1. Regress the X3 Overall GPA computed, honors-weighted (X3TGPAWGT) variable on the X1 Mathematics standardized theta score (X1TXMTSCOR) (2.5).

term estimate std.error statistic p.value
(Intercept) 0.9212385 0.321723 2.863453 0.0047121
X1TXMTSCOR 0.0401309 0.006166 6.508370 0.0000000

 

2. Provide a narrative interpretation of the relationship between the coefficient on the X1 Mathematics standardized theta score (X1TXMTSCOR) (2.5).

As X1 Mathematics standardized theta score increases by one point, we can expect X3 Overall GPA to increase by .04 points (p < 0.001).

 

3. Report the 95% confidence interval for the X1 Mathematics standardized theta score (X1TXMTSCOR) from question 1 and explain the relevance of its inclusion or exclusion of the value 0 (2.5).

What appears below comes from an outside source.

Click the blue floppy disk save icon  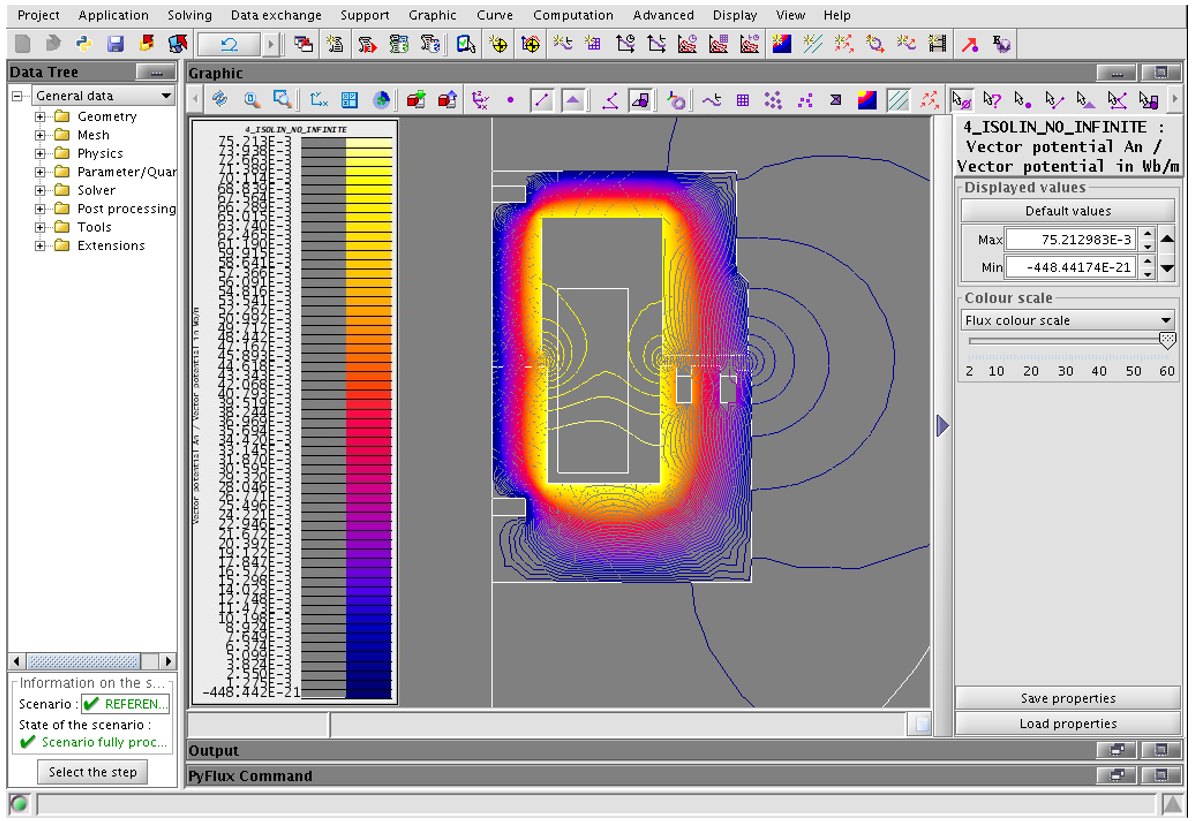(115, 44)
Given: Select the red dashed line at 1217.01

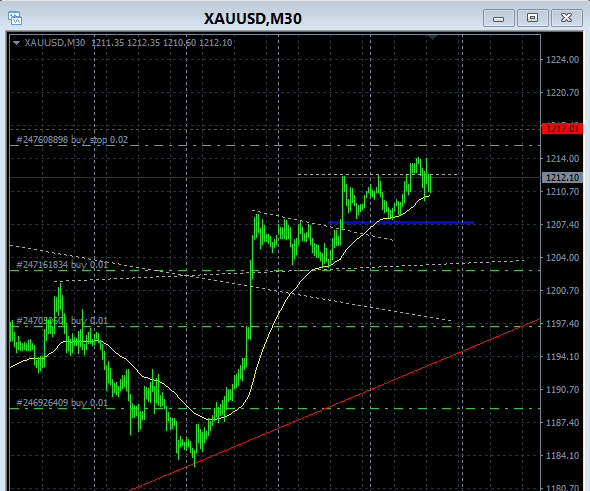Looking at the screenshot, I should click(275, 129).
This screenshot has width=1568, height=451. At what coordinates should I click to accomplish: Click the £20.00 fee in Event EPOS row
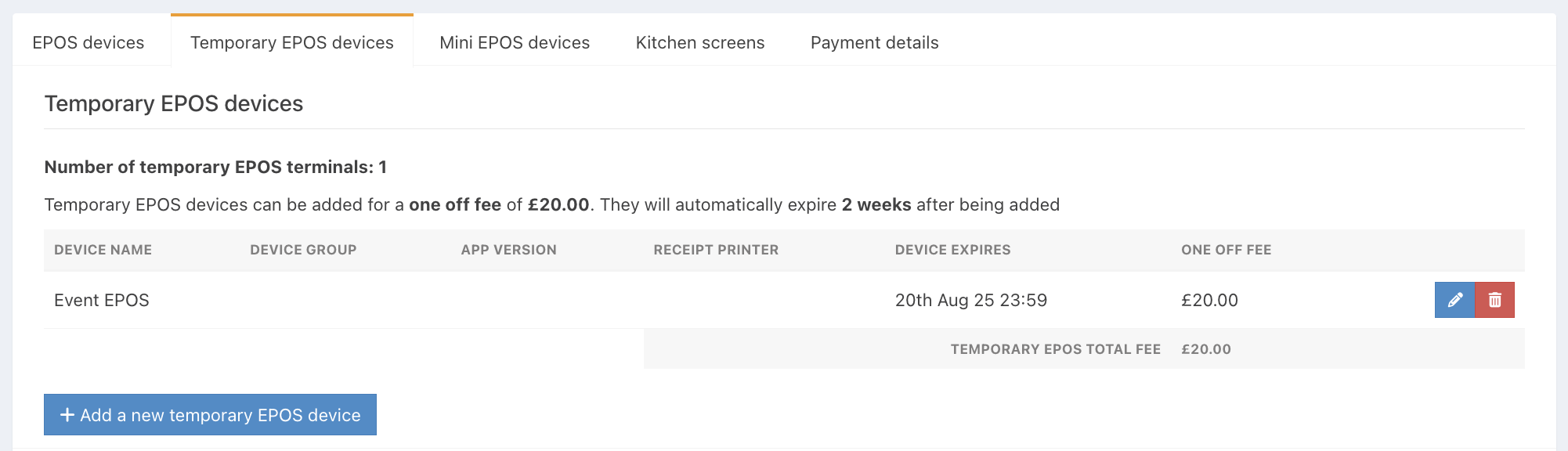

term estimate std.error statistic p.value conf.low conf.high
(Intercept) 0.9212385 0.321723 2.863453 0.0047121 0.2862049 1.5562721
X1TXMTSCOR 0.0401309 0.006166 6.508370 0.0000000 0.0279601 0.0523018

The 95% confidence interval is CI(.028, .052) . It is important to inclde the CI because it tells us that the range of plausible estimates does not include 0. In other words, there is a statistically significant relationship between the two variables.

 

4. What is the rationale to prefer reporting of confidence intervals vs coefficient values (point estimates) (2.5)?

Reporting only the coefficient is misleading and only provides information about the relationship in your sample. On the other hand, reporting the confidence interval gives more detail but letting us know if 0 was a possible estimate for the relationship between the variables as well as the direction of the relationship, positive or negative. If \(b_1 = 0\), then it is possible that you found no meaningful relationship. In general, confidence intervals also clue us in on practical significance.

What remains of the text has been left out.